**REQUIRED ACTION:**
Retype the records word for word. Skip every image.

**MATERIAL SUPPLIED:**
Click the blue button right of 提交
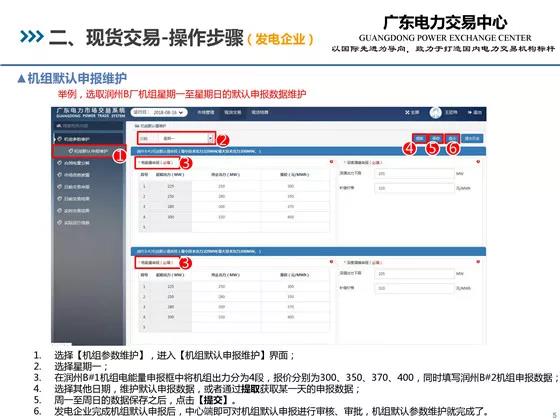560x420 pixels. click(x=472, y=138)
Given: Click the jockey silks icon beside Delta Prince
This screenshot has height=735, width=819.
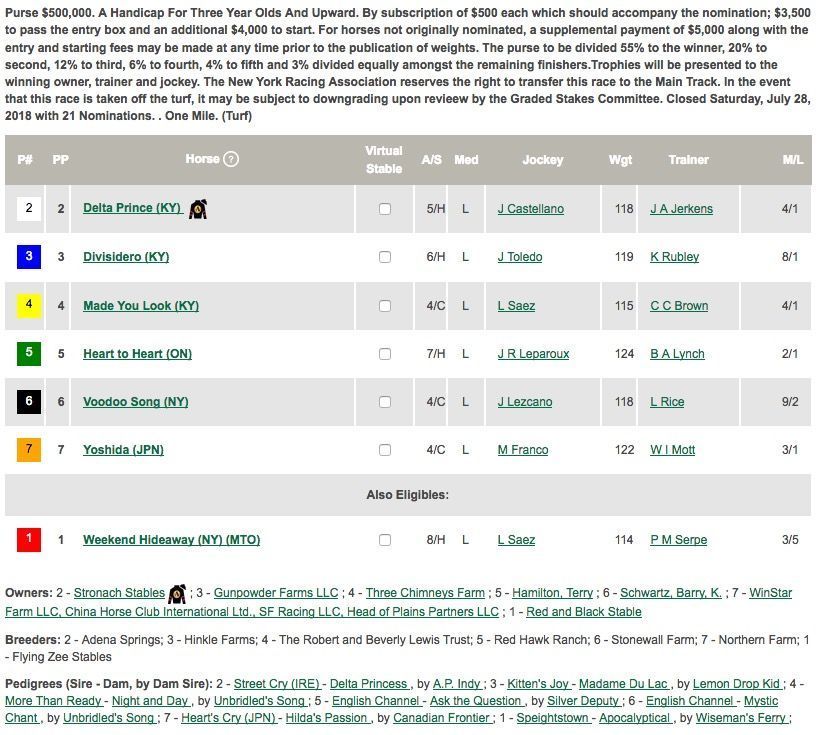Looking at the screenshot, I should [199, 207].
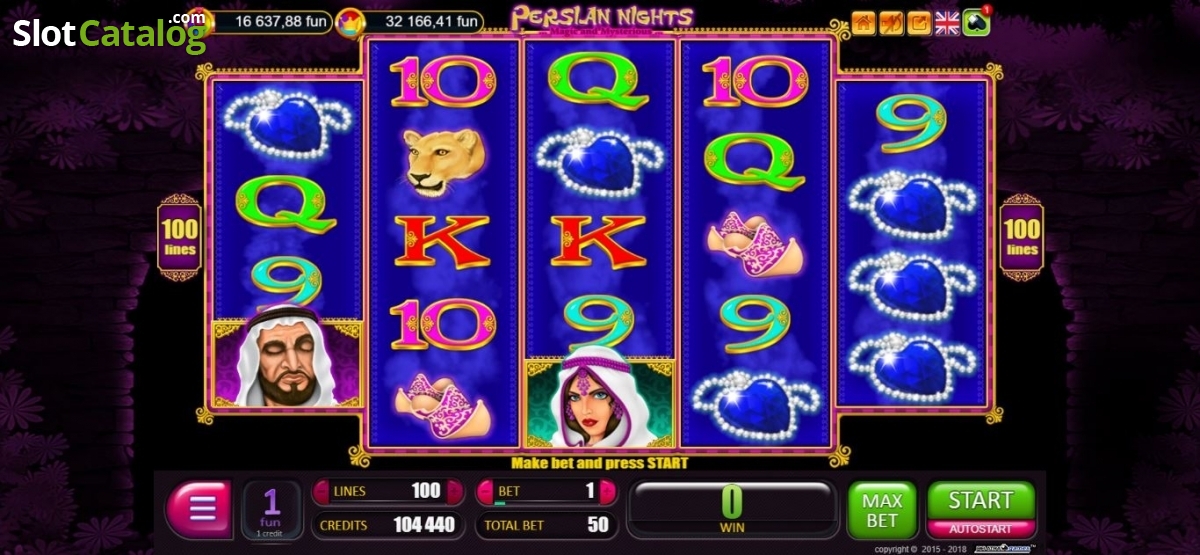This screenshot has width=1200, height=555.
Task: Select the 1 fun credit denomination
Action: 271,508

**ANSWER:**
Click the blue button right of 提交
560x420 pixels. click(x=472, y=138)
Given: Click the jockey silks icon beside Delta Prince
This screenshot has height=735, width=819.
Looking at the screenshot, I should [199, 207].
This screenshot has width=1200, height=555.
Task: Select the 1 fun credit denomination
Action: 271,508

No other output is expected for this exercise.